Конюшня была напротив помещения куда поставили слониху. На крики прибежал Захарыч и сидевший у него в гостях «слоновожатый» Славка, которые перед утренней кормёжкой животных пили чай.
– Ты как туда залез, хомут тебе в дышло? – Захарыч был бледнее бледного, увидев и оценив явно небезопасную ситуацию. – Спокойно, не дёргайся! Браво, Буня, браво! – стал успокаивать Захарыч слониху, которая уже начинала подавать признаки беспокойства от общения с таким бестолковым «дрессировщиком». – Хватит трескать, поставь животное на «ажну»! – Захарыч дёрнул за плечо Славку, который от волнения, словно кролик, продолжал грызть недоеденный в гостях у Захарыча сухарь. Его конопушки проявились и сияли, как звёзды в планетарии, когда выключают свет. Тот вышел из «столбняка» и скомандовал Буне стать на колено, Слониха сделала это легко и радостно, насколько ей позволяли возраст и здоровье. За что получила в награду недоеденный Славкой сухарь…
– …Рыжий! Что сегодня было – забудь! – Захарыч угрожающе обернулся в дверях, обращаясь к Славке. «Слоновожатый» послушно кивал Захарычу.
– Никому ни слова! Нам не хватало ещё по очередному выговору схлопотать. И так работаем без премий…
Пашка пришёл в себя только в шорной на конюшне, когда с жадностью и наслаждением пил «фирменный» крепкий чай Захарыча. Наливая второй стакан, он честно рассказал старику, что с ним произошло. Видавший виды человек только покряхтывал и покачивал головой:
– Ох, Валюха, Валюха…
Не вдаваясь особенно в подробности, он рассказал Пашке, что сам пил в своей жизни только два раза.
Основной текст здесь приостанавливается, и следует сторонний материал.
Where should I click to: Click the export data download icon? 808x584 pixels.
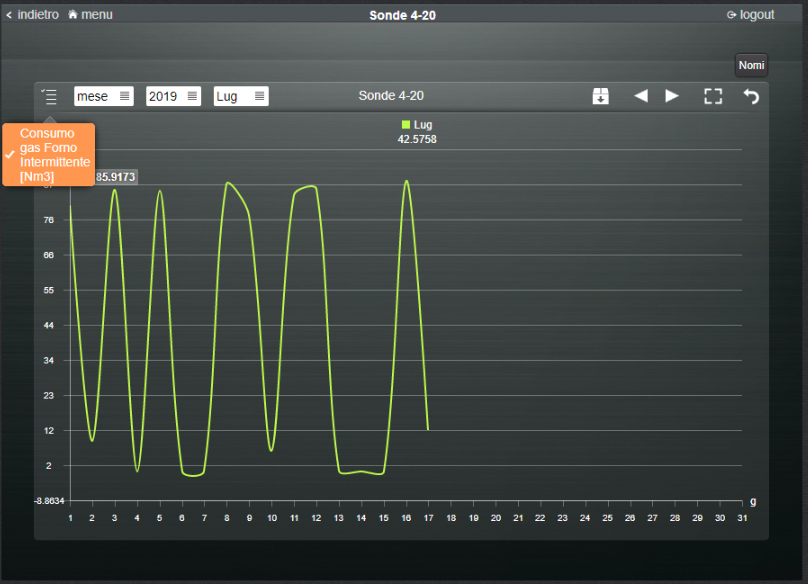coord(600,96)
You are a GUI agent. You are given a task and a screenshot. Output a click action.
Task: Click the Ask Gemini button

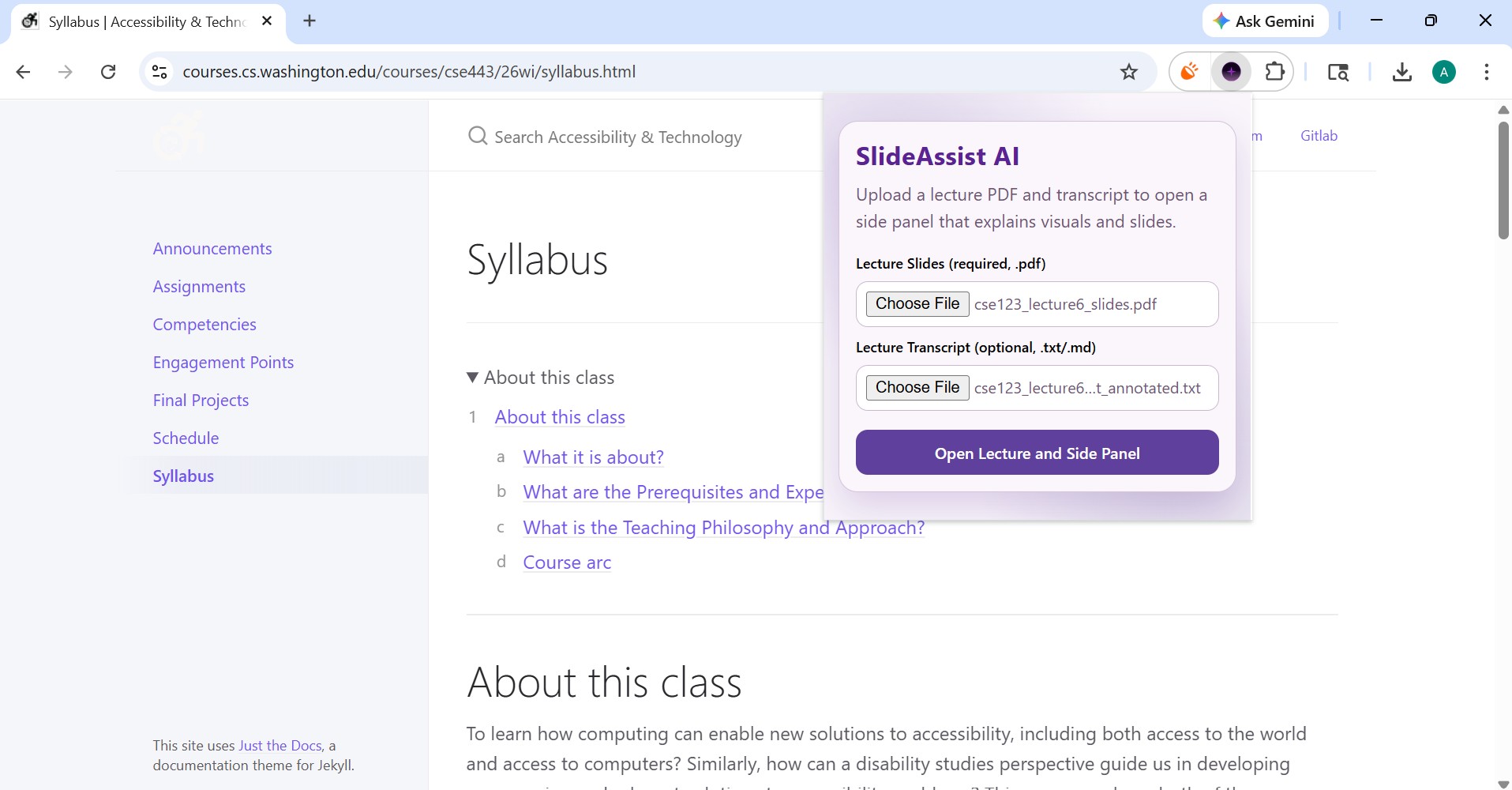pyautogui.click(x=1264, y=21)

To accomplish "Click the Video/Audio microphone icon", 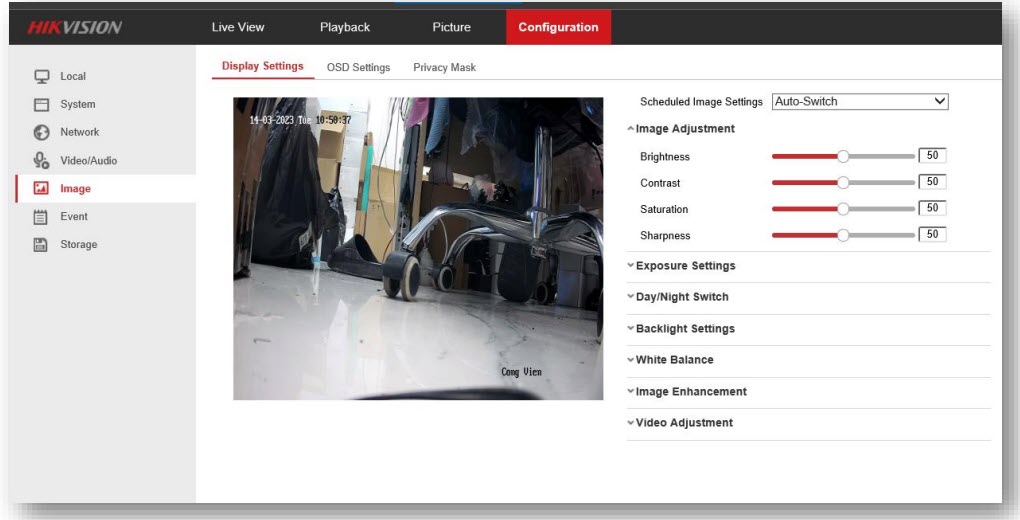I will [x=42, y=160].
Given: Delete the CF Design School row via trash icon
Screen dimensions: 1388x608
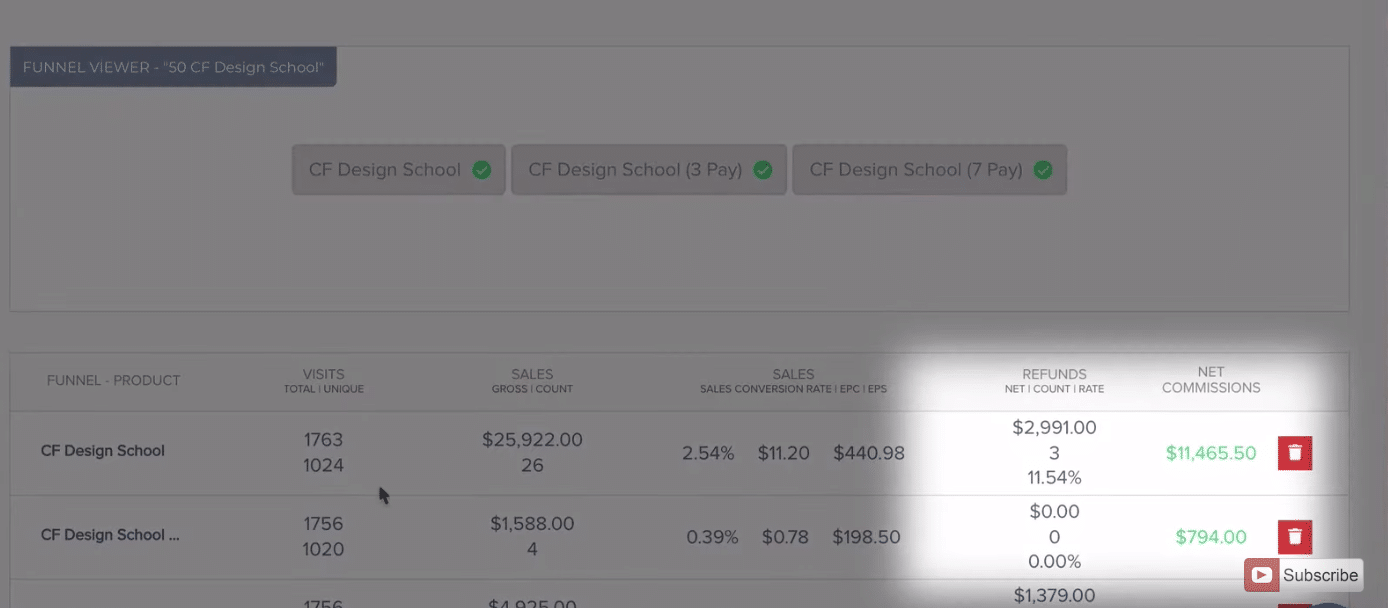Looking at the screenshot, I should pos(1295,453).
– Первый, – когда приняв «наркомовские» пошли в декабре сорок первого в сабельную атаку под Рузой. Тут-то меня и «зацепило» пулемётной очередью. Неожиданно так. Всё вокруг свистит – пули, ветер. Мы несёмся по снегу, очумело орём, саблями машем. Вдруг словно кипятком ошпарило! А тут ещё взрыв! Я так толком ничего и не понял тогда. Две пули навылет, в мякоть…
Захарыч вдруг замолчал и потемнел лицом. Долго жевал губы…
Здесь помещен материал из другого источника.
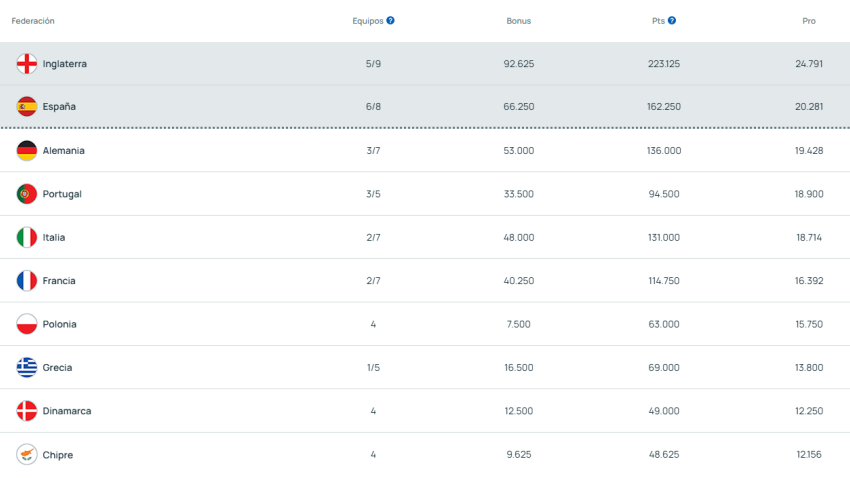Click the England flag icon

pyautogui.click(x=27, y=64)
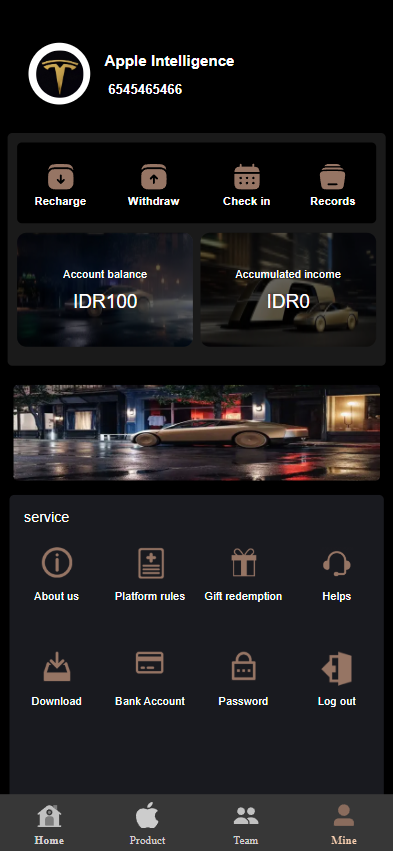This screenshot has height=851, width=393.
Task: Open the About us info icon
Action: tap(57, 562)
– Второй, когда… – Захарыч вновь странно застопорил свой рассказ, словно не мог вспомнить. Или не хотел. Начал шарить по карманам, затем потянулся за табаком. Спичка с шипением вспыхнула, а он не торопился прикуривать. Потом жадно затянулся, словно в две затяжки хотел покончить с самокруткой, и, скомкав повествование, закончил:
– Ну, в общем, пил я неделю беспробудно, словно хотел умереть. И чуть не умер, с непривычки… Потом расскажу. Как-нибудь. Может быть…
Захарыч вздохнул, перевёл дух и немного повеселел.
– Последний раз пили за Победу! А как же! И я вместе со всеми. Но скорее не пил, а так, делал вид – нельзя мне уже тогда было…
Захарыч инстинктивно дотронулся до живота и пояснил:
– Отравился я в тот, второй раз, крепко, как и ты. Серьёзно подсадил желудок спиртом – всё сжёг там не жрамши. К тому же контузия. В общем, поклялся я тогда. На могиле поклялся…
По всему было видно, что признание Захарыча и его рассказ дались ему нелегко.
– Больше я ни разу не смотрел на донышко стакана. Никогда. Только – чай…
Захарыч покрутил перед глазами свой опустевший гранёный стакан.
– У нас ведь, у казаков, обычаи строгие. Традиции! – старик словно кому-то погрозил пальцем и молодцевато выпрямил спину. – Его лицо вдруг сделалось строгим и обиженным. – Это в кино из казаков сделали каких-то пьяниц, ухарей загульных. Без бутылки вроде и не казак. Чушь! – Захарыч в сердцах грохнул кулачищем по столу. Пашка аж подскочил.